Review: Gears of War 2: All Fronts Collection
By Sean Booker
July 24, 2009 - 12:43
Studios: Epic Games and Microsoft Game Studios
Genre: First-Person Shooter
Platform: Xbox 360
Players: 1 or 2-10 Online Competitively/2-5 Online Cooperatively
The Gears of War 2: All Fronts Collection is a downloadable content pack that contains every map pack released and an all new deleted scene from the original campaign. The collection is broken up into five parts: the Flashback, Combustible and Snowblind map packs and the all new Dark Corners map pack along with the Road to Ruins deleted scene.
Each of the map packs can be used for online competitive multiplayer or you can take on Horde mode with a group of up to five people cooperatively. Along with new maps to play on, each piece of content comes with its own set of achievements to work towards.
The Flashback Map Pack is the first of the four pieces of content and features five maps that were originally in the first Gears of War game. The maps have also been updated with new textures and color to change the overall aesthetics quite a bit. For example, the Gridlock map that was quite grey and empty in the first game but now has been tons of vegetation and moss covering the map with much more green color to it. Along with changes such as the Mansion no longer being rained on and Canals being completely covered in snow really make the maps feel more alive and look better.
The second released map pack to be included in the All Fronts Collection is the Combustible Map Pack. This is probably the weakest of the downloadable content since it only comes with three new maps. Each of them is quite different than the others. The Flood map will have you playing on the ruins of a broken bridge as you are surrounded by Imulsion. This once again shows off some great vibrant color that was so rare in the first Gears of War game. The other two maps, Gold Rush and Fuel Station, are more of the fan favorites since the areas aren’t so tight and there’s more places to run around in.
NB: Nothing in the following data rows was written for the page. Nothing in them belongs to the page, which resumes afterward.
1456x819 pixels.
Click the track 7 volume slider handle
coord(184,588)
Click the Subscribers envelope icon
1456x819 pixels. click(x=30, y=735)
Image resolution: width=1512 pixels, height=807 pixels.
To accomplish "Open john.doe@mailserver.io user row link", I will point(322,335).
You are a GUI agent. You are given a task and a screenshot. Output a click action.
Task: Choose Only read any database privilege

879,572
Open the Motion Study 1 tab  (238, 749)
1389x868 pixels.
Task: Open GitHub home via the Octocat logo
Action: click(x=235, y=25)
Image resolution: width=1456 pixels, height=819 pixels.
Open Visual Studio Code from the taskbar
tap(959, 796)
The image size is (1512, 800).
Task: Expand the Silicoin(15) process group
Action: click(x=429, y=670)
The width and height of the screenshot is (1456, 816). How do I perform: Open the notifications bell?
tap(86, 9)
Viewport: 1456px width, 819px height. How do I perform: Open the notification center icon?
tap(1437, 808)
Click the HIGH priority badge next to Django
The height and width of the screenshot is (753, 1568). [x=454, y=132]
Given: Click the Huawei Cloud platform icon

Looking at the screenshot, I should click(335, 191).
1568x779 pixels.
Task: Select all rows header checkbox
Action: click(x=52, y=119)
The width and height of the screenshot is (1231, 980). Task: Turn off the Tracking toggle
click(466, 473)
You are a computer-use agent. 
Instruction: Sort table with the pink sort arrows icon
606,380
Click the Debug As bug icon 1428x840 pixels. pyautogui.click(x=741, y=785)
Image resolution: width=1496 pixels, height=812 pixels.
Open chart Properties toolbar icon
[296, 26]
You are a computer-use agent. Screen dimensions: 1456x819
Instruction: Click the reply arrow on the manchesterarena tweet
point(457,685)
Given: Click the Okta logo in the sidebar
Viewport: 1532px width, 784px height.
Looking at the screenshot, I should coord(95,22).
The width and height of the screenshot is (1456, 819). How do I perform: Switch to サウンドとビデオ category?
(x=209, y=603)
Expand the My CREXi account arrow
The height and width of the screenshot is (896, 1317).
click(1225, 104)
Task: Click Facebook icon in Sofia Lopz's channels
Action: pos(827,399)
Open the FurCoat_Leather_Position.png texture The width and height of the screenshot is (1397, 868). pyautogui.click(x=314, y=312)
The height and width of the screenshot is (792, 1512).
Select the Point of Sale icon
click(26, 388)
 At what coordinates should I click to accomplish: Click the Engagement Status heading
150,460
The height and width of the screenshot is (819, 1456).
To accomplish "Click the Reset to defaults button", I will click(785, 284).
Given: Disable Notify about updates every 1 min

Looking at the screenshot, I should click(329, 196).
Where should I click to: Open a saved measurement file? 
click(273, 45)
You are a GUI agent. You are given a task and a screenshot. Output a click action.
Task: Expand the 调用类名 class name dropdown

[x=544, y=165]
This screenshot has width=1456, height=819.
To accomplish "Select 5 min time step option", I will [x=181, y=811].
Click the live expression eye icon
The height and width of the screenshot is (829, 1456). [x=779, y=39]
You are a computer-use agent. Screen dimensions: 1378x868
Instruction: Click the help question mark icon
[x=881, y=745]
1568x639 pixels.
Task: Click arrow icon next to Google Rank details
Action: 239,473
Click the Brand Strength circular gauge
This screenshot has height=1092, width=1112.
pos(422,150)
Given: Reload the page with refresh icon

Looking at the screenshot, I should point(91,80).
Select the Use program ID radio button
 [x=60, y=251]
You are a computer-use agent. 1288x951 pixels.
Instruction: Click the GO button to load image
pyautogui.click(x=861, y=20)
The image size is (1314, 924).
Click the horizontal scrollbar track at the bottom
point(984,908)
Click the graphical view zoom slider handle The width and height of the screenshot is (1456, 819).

A very cool thing about the Fuel Station map is that is has areas specifically designed to use when playing on Horde mode. This is great since the developers are now designing maps more suited towards some of new additions to Gears of War 2.
The Snowblind Map Pack is the third released map pack and is one of the best. It comes with three all new maps and one returning from the original Gears of War. Each is very different from one another. Maps like Underhill will have you playing inside with tons of places to hide, while the Courtyard map – which is huge in size – is filled with wide open spaces and area to run. The greatest thing about these maps is that they all have an area that is secluded enough to be used in Horde mode. The Grindyard map is probably the fan favorite for this since it contains a central tower with tons of vantage points and only one entrance. As stated before, it’s great to see levels being developed not only for some fast paced competitive games but some intense and defense-focused Horde games.
The fourth map pack is Dark Corners and comes with a massive seven stages. Each is very different in layout and presentation. Maps like Allfathers Garden are rich with lush vegetation and vibrant green and blue textures, while Highway is quite red with dirty brown architecture all around. Not only are the maps different but they are all very big. Some feel like mazes with the number of passages and walkways you will be able to use. And though each map is big, some still focus on tight and narrow corridors to fight in. For example, maps like Way Station and War Machine have tons of cover and places to hide. Also, there are several maps that feature great secluded areas perfect for the Horde gameplay mode. One in particular is Nowhere. In here you can choose either the inside of several houses or the on top of the central building. To make things even better – every few minutes you will be hit with a dust storm that lowers your vision significantly. This adds another level to the thought process of how to take on the enemy and makes the map that much more enjoyable to play. A nice feature about this pack’s specific achievements is that they have you play certain waves of Horde on certain maps in comparison to which maps work better on this mode than others. For example, you need to be level 50 and complete all 1-50 waves of Horde on the Nowhere map – which is conveniently the best map for this game type; whereas you only need to be level 8 and complete waves 1-10 on War Machine – a map with no great secluded areas.
The last piece of content you will receive is the Road to Ruins deleted scene from the main campaign. What’s interesting about this is that you get the chance to try out the new stealth mode or play through it normally in guns blazing. The stealth mode has you sneak past each enemy and avoid being detected. However, it comes up as a bit weak. Since no new gameplay elements were really used, it ends up just being you walking by when an enemy turns its back to you. The game does change this a bit by making you create diversions by dropping creates every now and then but you still end up just slowly walking through. It comes off as a bit shallow.
The overall length of the chapter is relatively short as well. It’ll take around 20 minutes to finish it but this does increase if you play through it both ways or try a harder difficulty. The guns blazing mode feels much nicer since it allows you to fight an addition boss during the chapter. It also lasts longer than the stealth side since you must fight off each enemy instead of bypassing them completely.
Overall the deleted scene is a nice addition and when packaged with seven multiplayer maps, the Dark Corners downloadable content is a great deal. Dark Corners can be purchased by itself for 1,200 Microsoft Points but if you missed out on some of the previous map packs you may want to buy the All Fronts Collection. Priced at 1,600 Microsoft Points it’s a steal for getting every bit of content, especially when compared to the individual pricing of each one.